Monday, 23 July 2018

Camp Aesthetics and Failed Seriousness!


Definition of ‘Camp’ by Susan Sontag

[A Glossary of Literary and Cultural Theory, By Peter Brooker]

According to Susan Sontag, Camp is a sensibility that revels in artifice, stylization, theatricalization, irony, playfulness, and exaggeration rather than content.

Camp aesthetics disrupt many of modernism's notions of what art is and what can be classified as high art by inverting aesthetic attributes such as beauty, value, and taste through an invitation of a different kind of apprehension and consumption.

In her essay 'Notes on Camp' (1966), the critic Susan Sontag identified camp as 'the sensibility of failed seriousness, of the theatricalization of experience'.

This she distinguished from the 'seriousness' and intensity respectively of 'high culture' and 'Avant-Garde art'.

Camp has been chiefly associated with an exaggerated style, with Parody and self-dramatization, and Sontag's terms are clearly applicable to this.

'Notes on Camp' and other essays in the collection in which it appeared, Against Interpretation (1966), was part of Sontag's polemic against the liberal humanist defence of modernism and an associated hierarchy of high, middle-brow and Mass art on the part of a contemporary generation of New York Intellectuals.

Sontag associated camp with a 'new non-literary culture' of music, dance, films and architecture whose creativity needed to be recognized in a new critical vocabulary.

To Sontag,

Camp must be “passionate,” be the result of an “uncontrolled sensibility,” be an attempt to “do something extraordinary.”

 Camp “incarnates a victory of ‘style’ over ‘content,’ ‘aesthetics’ over ‘morality,’ of irony over tragedy.” “Camp and tragedy are antitheses.”

“The whole point of Camp is to dethrone the serious.
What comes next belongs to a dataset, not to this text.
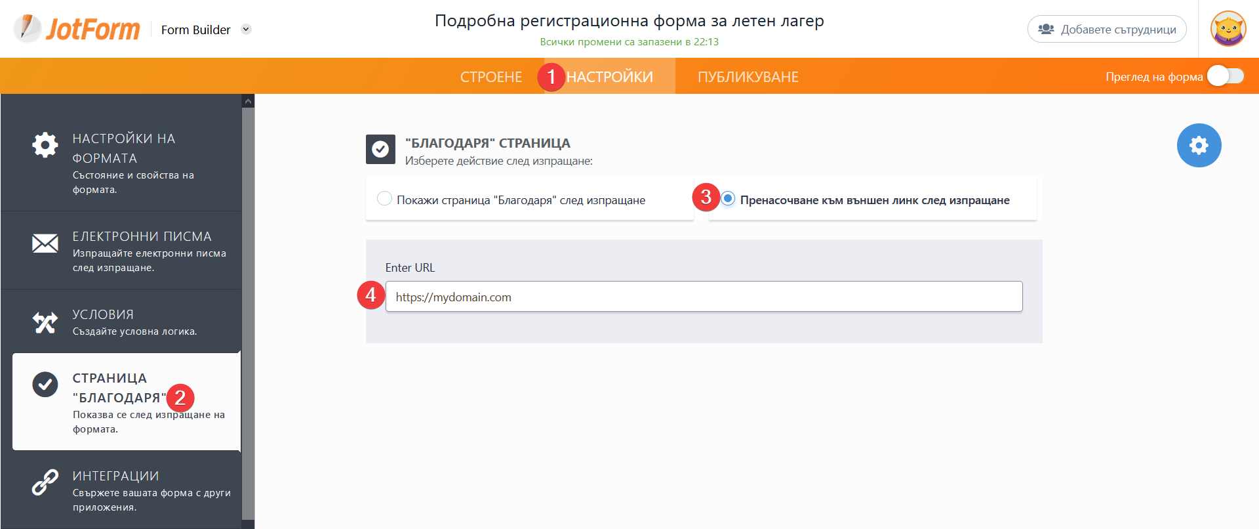Toggle the form preview switch
1259x529 pixels.
coord(1226,76)
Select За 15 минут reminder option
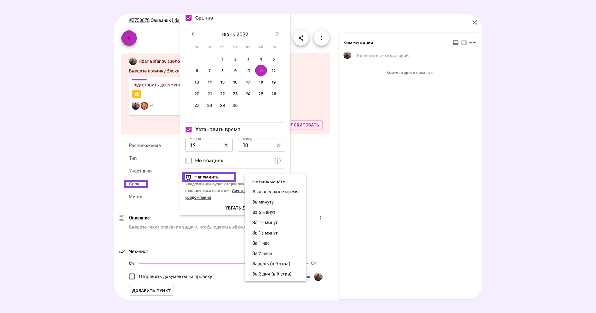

Camp is playful, anti-serious. More precisely, Camp involves a new, more complex relation to ‘the serious.’

One can be serious about the frivolous, frivolous about the serious.”

“Camp proposes a comic vision of the world,” but it’s an “experience of under-involvement, of detachment.”

Camp sees everything in quotation marks. It's not a lamp, but a "lamp"; not a woman, but a "woman."

To perceive Camp in objects and persons is to understand Being-as-Playing-a-Role. It is the farthest extension, in sensibility, of the metaphor of life as theater.

Camp is the triumph of the epicene style. (The convertibility of "man" and "woman," "person" and "thing.") But all style, that is, artifice, is, ultimately, epicene. Life is not stylish. Neither is nature.

“Camp asserts that good taste is not simply good taste; that there exists, indeed, a good taste of bad taste . . . The discovery of the good taste of bad taste can be very liberating.

“Camp taste is a kind of love, love for human nature.” “People who share this sensibility are not laughing at the thing they label as ‘a camp,’ they’re enjoying it. Camp is a tender feeling.”

“The ultimate Camp statement: it’s good because it’s awful.”